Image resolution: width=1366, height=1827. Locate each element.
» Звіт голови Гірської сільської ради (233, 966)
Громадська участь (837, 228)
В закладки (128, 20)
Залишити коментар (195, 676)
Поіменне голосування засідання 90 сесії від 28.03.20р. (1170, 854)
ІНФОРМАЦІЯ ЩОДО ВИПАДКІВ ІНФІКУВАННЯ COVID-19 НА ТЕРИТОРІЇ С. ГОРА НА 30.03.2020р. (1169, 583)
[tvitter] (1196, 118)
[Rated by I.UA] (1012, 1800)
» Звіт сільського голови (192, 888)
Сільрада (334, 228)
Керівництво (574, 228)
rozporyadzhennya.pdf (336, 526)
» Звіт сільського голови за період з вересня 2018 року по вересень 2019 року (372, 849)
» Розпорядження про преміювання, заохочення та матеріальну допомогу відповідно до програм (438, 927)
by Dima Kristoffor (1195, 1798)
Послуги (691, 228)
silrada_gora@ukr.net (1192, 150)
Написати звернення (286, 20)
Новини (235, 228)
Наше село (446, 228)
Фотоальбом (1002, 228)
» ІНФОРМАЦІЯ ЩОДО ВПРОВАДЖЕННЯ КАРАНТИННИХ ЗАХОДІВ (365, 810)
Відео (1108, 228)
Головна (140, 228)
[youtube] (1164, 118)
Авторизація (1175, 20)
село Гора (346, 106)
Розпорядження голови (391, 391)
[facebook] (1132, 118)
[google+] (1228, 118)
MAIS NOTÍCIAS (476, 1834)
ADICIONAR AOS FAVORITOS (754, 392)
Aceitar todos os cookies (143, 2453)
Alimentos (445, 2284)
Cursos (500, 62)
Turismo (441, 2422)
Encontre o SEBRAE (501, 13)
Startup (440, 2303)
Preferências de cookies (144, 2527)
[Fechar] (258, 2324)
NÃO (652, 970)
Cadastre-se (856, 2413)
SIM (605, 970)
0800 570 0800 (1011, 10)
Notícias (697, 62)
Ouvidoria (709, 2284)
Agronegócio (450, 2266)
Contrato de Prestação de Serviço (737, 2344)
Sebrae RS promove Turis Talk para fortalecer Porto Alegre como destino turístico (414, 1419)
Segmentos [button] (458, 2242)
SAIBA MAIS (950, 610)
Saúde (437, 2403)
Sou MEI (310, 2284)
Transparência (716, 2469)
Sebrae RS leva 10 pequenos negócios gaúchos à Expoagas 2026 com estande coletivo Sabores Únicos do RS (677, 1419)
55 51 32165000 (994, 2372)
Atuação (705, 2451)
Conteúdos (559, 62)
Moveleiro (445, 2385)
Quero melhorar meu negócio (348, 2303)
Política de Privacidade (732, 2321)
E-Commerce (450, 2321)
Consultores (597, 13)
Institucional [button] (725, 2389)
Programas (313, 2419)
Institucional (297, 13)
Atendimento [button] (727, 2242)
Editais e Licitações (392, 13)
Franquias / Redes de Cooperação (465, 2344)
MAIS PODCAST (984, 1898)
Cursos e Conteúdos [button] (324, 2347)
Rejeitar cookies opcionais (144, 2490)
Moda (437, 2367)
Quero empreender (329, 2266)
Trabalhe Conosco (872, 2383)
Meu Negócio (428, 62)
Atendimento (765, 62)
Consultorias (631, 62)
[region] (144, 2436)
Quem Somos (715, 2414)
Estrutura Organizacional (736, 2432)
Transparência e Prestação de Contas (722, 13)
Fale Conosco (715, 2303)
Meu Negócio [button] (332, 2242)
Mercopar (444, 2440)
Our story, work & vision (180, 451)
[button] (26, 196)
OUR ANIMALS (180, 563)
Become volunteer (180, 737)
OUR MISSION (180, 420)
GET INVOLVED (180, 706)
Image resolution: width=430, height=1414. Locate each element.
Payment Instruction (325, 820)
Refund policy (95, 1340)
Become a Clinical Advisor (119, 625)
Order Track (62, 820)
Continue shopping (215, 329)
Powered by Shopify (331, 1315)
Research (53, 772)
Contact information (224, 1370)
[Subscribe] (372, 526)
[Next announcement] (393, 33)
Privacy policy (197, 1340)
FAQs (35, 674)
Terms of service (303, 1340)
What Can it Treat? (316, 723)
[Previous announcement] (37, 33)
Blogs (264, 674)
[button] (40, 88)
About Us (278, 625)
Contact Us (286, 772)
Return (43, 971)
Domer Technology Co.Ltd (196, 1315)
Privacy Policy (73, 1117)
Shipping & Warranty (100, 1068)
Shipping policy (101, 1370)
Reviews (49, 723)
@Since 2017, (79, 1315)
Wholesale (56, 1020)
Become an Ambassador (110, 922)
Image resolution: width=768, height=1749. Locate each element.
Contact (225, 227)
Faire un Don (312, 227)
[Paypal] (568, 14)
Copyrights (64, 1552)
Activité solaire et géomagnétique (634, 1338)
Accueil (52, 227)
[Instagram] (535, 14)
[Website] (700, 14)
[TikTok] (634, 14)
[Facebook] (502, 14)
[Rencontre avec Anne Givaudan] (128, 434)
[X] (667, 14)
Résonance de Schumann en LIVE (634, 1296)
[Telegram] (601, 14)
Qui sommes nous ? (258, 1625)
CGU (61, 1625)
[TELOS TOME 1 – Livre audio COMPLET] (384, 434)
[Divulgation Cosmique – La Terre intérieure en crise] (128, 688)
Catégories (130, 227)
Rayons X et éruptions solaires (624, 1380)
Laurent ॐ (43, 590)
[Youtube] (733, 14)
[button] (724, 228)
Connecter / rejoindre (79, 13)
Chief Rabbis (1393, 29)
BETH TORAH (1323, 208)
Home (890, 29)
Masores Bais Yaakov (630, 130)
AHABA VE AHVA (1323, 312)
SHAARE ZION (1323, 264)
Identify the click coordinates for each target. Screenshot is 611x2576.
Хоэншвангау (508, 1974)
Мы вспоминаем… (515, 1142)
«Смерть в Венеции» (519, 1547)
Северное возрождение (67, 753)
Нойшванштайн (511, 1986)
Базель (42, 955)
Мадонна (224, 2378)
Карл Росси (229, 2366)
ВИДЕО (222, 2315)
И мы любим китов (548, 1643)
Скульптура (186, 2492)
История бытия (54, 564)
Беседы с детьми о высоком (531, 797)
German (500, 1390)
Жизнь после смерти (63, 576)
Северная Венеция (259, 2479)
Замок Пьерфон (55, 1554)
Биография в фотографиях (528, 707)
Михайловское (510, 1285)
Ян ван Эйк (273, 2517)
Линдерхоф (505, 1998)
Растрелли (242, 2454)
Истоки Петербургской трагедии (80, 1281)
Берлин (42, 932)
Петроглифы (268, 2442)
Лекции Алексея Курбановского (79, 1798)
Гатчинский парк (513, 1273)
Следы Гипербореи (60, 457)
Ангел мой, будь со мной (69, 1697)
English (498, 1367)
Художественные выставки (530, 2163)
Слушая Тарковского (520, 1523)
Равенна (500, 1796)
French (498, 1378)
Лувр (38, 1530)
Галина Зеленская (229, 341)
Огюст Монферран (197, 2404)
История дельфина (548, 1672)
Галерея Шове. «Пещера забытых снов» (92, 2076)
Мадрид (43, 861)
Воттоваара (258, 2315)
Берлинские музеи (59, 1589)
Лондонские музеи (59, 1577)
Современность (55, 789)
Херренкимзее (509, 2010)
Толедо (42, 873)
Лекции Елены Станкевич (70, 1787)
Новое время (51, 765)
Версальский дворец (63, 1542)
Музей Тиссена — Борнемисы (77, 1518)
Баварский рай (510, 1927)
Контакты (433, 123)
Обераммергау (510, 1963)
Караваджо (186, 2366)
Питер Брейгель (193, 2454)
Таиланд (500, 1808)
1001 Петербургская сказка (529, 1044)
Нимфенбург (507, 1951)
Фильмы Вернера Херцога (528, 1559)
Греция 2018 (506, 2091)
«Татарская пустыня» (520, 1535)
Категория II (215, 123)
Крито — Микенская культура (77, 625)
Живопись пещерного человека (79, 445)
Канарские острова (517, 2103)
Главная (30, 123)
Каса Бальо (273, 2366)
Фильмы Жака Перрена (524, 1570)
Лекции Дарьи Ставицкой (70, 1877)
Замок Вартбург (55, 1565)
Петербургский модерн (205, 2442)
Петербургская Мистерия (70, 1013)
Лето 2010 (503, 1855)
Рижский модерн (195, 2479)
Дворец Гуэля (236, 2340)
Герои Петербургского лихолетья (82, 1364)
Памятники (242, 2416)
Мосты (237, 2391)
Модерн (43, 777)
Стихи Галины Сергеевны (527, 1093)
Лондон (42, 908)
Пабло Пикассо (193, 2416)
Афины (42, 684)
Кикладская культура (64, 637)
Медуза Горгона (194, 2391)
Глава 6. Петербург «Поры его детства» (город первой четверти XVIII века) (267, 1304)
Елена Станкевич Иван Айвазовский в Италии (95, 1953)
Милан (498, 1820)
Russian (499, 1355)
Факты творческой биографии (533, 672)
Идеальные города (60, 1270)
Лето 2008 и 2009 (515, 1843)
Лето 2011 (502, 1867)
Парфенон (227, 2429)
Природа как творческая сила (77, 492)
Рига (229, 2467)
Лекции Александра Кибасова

ASSIGNED TASK:
Among the entries, copy every line containing the word "ЩОДО".

WRITTEN SOLUTION:
ІНФОРМАЦІЯ ЩОДО ВИПАДКІВ ІНФІКУВАННЯ COVID-19 НА ТЕРИТОРІЇ С. ГОРА НА 30.03.2020р. (1169, 583)
» ІНФОРМАЦІЯ ЩОДО ВПРОВАДЖЕННЯ КАРАНТИННИХ ЗАХОДІВ (365, 810)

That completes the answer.